** Description of the task **
Below are the records; give again exactly the line with "629x416 pixels. At", the line with "Given: Open the pink D user avatar", and each line that lies between them, and nothing besides.
/---
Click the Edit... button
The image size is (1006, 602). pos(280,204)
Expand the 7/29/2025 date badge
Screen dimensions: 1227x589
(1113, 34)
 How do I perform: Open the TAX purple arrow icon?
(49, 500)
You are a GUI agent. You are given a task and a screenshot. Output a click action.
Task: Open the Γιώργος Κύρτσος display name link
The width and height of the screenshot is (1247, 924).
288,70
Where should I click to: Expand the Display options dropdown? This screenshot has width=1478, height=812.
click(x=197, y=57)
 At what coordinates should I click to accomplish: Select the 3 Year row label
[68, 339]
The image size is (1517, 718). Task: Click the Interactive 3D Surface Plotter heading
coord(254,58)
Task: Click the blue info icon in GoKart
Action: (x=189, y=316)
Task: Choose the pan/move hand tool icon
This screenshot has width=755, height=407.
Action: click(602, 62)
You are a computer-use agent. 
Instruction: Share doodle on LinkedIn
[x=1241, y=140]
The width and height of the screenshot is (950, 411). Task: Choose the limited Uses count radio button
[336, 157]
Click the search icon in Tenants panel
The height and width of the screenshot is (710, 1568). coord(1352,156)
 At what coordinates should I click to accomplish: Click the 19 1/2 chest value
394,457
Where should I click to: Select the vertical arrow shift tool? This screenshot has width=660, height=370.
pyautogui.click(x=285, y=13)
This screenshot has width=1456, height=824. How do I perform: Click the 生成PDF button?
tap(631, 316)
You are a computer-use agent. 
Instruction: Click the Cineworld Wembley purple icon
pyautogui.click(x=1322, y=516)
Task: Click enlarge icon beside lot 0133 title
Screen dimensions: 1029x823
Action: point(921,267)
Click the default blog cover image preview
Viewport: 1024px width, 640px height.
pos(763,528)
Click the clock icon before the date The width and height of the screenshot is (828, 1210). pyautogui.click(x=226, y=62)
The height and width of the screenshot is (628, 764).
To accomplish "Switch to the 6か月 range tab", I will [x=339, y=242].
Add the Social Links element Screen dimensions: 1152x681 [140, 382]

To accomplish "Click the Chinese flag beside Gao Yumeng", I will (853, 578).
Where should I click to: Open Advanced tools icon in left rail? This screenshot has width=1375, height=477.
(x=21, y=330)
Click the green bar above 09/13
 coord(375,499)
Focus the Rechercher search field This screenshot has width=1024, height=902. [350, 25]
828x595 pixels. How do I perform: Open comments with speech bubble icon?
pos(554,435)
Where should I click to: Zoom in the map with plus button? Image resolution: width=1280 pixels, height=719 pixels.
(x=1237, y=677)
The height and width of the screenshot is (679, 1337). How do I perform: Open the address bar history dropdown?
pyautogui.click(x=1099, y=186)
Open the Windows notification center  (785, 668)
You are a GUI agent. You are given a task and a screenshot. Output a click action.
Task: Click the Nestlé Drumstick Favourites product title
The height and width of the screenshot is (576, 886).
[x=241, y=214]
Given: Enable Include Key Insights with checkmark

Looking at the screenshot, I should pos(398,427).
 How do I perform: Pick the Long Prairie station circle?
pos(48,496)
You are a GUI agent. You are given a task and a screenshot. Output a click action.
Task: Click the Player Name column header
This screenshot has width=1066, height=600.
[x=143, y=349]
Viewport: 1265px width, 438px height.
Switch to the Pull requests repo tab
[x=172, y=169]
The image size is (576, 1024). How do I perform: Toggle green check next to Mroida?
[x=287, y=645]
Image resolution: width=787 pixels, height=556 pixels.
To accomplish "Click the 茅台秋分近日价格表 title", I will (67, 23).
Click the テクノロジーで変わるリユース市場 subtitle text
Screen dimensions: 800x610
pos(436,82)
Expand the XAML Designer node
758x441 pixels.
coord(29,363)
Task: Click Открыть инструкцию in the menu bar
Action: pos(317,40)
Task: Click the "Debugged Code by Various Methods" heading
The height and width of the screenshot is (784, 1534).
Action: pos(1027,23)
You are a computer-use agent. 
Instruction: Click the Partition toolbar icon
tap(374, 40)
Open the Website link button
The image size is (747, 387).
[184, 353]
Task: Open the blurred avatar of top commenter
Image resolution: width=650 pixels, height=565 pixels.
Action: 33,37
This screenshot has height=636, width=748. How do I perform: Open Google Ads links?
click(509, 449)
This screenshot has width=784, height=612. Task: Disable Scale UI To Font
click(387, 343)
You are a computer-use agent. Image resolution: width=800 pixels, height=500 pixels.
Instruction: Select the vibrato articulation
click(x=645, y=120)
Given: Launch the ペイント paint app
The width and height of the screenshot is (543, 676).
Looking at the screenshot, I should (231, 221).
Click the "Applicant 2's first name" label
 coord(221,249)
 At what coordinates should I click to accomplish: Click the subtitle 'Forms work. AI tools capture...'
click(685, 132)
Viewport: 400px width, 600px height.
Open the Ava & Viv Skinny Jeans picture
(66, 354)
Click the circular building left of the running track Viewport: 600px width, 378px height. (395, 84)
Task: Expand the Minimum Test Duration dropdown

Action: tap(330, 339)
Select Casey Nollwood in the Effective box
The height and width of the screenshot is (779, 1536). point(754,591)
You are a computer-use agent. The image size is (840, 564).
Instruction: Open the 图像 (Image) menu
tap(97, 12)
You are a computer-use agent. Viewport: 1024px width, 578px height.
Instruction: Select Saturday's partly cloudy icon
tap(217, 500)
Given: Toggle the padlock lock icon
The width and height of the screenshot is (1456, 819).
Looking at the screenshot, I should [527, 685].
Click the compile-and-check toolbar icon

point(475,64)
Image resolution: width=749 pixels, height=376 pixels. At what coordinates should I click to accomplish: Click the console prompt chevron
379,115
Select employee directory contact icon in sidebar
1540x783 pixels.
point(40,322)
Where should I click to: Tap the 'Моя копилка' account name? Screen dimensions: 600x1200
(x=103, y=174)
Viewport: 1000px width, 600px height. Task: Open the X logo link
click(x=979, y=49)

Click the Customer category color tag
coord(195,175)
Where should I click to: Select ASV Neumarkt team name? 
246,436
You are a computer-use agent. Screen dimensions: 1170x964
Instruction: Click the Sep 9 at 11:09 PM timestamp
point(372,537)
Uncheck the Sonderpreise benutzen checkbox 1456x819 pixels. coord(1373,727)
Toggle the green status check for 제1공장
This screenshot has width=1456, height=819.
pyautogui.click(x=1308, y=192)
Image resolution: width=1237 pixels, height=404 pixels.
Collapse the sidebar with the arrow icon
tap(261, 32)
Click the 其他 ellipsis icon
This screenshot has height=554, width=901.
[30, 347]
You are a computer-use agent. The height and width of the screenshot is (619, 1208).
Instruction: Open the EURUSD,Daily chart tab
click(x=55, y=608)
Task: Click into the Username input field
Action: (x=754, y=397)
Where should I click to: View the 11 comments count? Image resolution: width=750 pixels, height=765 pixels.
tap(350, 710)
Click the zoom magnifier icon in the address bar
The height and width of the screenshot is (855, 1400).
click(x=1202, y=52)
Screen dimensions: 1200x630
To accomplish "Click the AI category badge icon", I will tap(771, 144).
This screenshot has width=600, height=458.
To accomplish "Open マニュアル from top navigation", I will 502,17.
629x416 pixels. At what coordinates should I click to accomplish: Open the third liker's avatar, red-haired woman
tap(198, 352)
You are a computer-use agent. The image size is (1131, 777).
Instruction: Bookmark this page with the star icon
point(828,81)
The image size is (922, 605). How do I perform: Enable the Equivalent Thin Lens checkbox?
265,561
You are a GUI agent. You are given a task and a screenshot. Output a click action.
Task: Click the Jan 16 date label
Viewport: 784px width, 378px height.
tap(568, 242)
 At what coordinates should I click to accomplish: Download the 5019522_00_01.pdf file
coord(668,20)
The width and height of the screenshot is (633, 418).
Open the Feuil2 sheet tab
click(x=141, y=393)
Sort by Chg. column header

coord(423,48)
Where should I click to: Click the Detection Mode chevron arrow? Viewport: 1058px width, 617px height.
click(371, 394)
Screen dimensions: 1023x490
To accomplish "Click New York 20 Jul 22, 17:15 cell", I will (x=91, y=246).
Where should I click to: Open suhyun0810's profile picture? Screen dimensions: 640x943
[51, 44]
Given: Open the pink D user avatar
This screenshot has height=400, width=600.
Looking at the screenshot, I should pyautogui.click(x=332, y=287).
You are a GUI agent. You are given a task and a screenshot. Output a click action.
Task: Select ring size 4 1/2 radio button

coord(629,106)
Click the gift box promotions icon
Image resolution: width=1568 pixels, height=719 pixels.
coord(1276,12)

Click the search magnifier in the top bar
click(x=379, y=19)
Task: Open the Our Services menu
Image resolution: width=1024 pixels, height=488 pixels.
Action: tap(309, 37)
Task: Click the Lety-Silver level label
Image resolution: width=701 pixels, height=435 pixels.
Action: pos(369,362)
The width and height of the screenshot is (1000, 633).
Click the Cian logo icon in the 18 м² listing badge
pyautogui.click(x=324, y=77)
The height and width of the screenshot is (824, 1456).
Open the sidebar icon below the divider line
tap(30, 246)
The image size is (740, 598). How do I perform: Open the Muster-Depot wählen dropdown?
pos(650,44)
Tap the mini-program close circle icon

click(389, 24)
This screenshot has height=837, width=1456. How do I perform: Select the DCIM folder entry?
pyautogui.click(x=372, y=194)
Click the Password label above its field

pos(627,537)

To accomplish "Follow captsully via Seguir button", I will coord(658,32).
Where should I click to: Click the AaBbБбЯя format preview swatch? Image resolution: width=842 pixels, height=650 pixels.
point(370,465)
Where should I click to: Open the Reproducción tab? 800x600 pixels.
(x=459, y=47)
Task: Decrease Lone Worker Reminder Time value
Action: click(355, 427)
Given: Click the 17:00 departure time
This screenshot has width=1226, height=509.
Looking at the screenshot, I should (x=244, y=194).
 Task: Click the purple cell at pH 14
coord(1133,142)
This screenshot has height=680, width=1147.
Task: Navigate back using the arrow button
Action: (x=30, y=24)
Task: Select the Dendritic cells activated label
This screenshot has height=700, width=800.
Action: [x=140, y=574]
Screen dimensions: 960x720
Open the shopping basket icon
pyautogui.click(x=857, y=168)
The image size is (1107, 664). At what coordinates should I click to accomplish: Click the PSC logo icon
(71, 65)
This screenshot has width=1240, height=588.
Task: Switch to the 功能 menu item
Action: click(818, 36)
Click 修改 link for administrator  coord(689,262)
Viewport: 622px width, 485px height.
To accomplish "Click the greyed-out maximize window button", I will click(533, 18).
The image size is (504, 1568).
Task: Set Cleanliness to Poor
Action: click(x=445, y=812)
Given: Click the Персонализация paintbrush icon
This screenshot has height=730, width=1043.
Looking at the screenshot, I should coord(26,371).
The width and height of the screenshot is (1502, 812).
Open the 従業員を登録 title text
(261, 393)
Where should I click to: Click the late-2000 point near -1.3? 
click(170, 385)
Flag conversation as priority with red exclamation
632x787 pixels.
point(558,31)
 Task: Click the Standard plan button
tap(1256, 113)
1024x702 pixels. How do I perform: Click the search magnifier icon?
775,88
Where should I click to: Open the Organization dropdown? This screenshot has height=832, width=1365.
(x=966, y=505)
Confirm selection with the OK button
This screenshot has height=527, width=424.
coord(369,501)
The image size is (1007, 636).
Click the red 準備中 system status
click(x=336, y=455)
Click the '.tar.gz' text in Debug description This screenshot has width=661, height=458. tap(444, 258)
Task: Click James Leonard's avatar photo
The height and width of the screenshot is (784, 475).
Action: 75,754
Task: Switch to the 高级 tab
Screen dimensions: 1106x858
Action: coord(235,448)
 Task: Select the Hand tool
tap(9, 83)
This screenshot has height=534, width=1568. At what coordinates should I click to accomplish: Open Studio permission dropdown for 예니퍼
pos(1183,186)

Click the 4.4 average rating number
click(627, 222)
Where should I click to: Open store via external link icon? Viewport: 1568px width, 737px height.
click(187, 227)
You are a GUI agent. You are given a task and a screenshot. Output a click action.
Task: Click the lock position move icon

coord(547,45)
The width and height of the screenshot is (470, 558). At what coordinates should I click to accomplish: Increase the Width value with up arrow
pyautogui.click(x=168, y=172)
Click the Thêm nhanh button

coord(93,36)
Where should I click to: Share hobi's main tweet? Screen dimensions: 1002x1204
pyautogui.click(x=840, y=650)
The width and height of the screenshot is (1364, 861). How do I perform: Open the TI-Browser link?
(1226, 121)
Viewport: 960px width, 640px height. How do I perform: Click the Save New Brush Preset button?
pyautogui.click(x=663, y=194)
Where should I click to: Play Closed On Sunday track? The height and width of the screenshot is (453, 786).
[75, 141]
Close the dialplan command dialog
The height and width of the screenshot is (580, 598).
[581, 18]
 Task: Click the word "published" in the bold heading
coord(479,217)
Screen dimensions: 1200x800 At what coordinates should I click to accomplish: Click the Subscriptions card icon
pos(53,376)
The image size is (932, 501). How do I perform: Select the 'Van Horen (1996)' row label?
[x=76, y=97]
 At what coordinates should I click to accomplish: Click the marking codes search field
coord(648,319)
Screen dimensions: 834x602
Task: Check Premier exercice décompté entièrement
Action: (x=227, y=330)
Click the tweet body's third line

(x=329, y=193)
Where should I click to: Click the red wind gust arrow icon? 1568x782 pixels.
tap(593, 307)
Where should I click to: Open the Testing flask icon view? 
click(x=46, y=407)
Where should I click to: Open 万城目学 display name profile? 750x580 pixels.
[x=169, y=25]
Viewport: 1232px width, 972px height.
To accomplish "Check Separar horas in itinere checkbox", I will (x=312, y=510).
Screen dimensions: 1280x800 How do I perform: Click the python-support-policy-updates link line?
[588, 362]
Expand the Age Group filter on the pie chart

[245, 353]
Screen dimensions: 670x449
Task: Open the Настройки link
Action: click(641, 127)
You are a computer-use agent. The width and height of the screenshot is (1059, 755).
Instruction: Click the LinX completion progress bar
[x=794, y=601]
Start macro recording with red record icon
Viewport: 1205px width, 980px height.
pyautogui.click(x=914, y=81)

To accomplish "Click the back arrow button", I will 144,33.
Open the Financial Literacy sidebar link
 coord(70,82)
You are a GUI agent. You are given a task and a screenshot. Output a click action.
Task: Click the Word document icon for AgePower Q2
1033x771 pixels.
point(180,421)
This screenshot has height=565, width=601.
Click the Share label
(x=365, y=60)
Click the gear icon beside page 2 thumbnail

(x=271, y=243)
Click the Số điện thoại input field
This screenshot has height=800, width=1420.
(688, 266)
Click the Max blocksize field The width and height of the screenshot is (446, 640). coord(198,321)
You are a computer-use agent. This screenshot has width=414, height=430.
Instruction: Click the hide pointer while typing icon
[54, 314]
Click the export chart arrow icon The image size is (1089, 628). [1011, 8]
\---
** Result for this exercise **
629x416 pixels. At what coordinates should I click to accomplish: Open the third liker's avatar, red-haired woman
tap(198, 352)
You are a computer-use agent. The image size is (1131, 777).
Instruction: Bookmark this page with the star icon
point(828,81)
The image size is (922, 605). How do I perform: Enable the Equivalent Thin Lens checkbox?
265,561
You are a GUI agent. You are given a task and a screenshot. Output a click action.
Task: Click the Jan 16 date label
Viewport: 784px width, 378px height.
tap(568, 242)
 At what coordinates should I click to accomplish: Download the 5019522_00_01.pdf file
coord(668,20)
The width and height of the screenshot is (633, 418).
Open the Feuil2 sheet tab
click(x=141, y=393)
Sort by Chg. column header

coord(423,48)
Where should I click to: Click the Detection Mode chevron arrow? Viewport: 1058px width, 617px height.
click(371, 394)
Screen dimensions: 1023x490
To accomplish "Click New York 20 Jul 22, 17:15 cell", I will (x=91, y=246).
Where should I click to: Open suhyun0810's profile picture? Screen dimensions: 640x943
[51, 44]
Given: Open the pink D user avatar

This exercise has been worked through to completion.